» DIRECTIONS:
Leave out the images and repeat every entry below exactly.

Dataset entries
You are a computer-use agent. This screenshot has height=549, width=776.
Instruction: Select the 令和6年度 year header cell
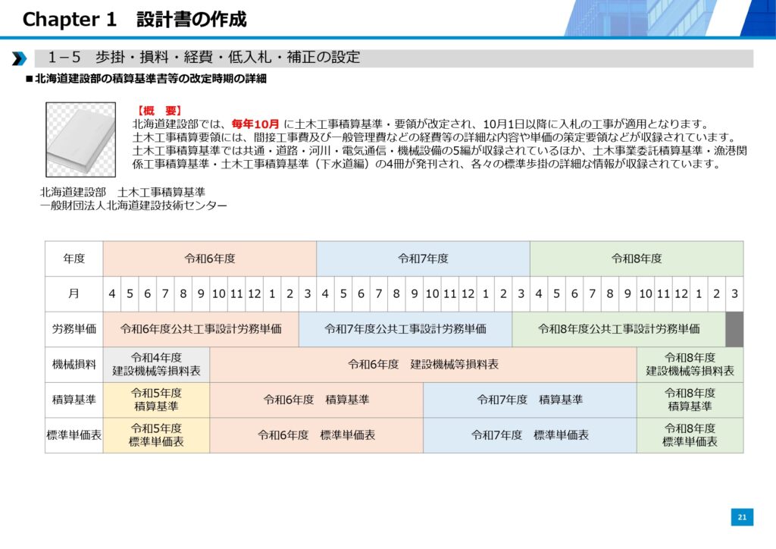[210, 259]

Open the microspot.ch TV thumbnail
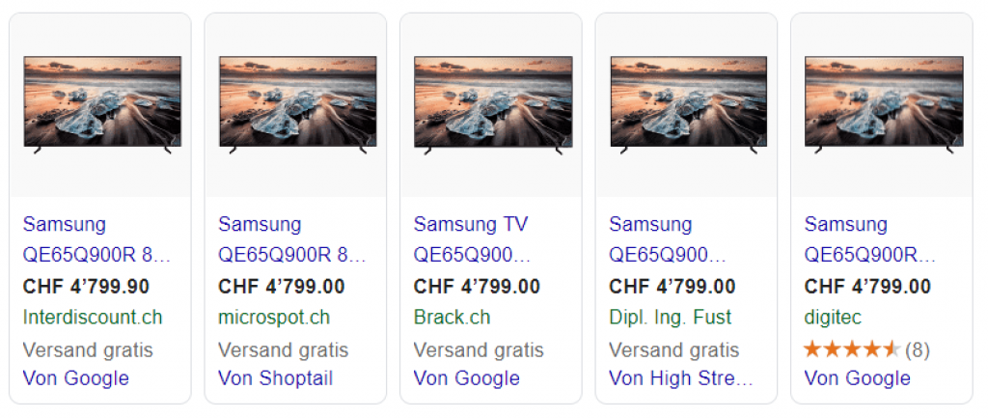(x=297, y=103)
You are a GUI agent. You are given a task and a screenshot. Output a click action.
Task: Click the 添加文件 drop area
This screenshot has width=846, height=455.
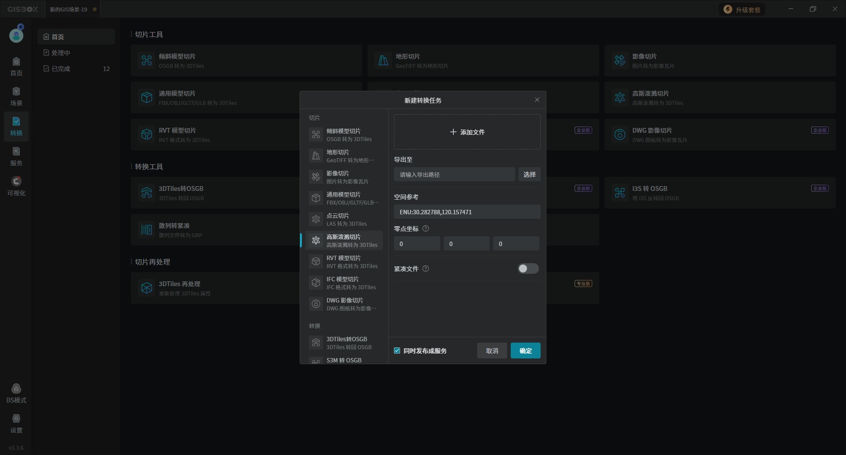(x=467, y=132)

» SOLUTION FOR THIS EXERCISE:
You are a computer-use agent. This screenshot has height=549, width=776.
Instruction: Select the 令和6年度 year header cell
[210, 259]

Open the microspot.ch TV thumbnail
(x=297, y=103)
You are a GUI agent. You are given a task and a screenshot. Output a click action.
Task: Click the 添加文件 drop area
This screenshot has width=846, height=455.
(x=467, y=132)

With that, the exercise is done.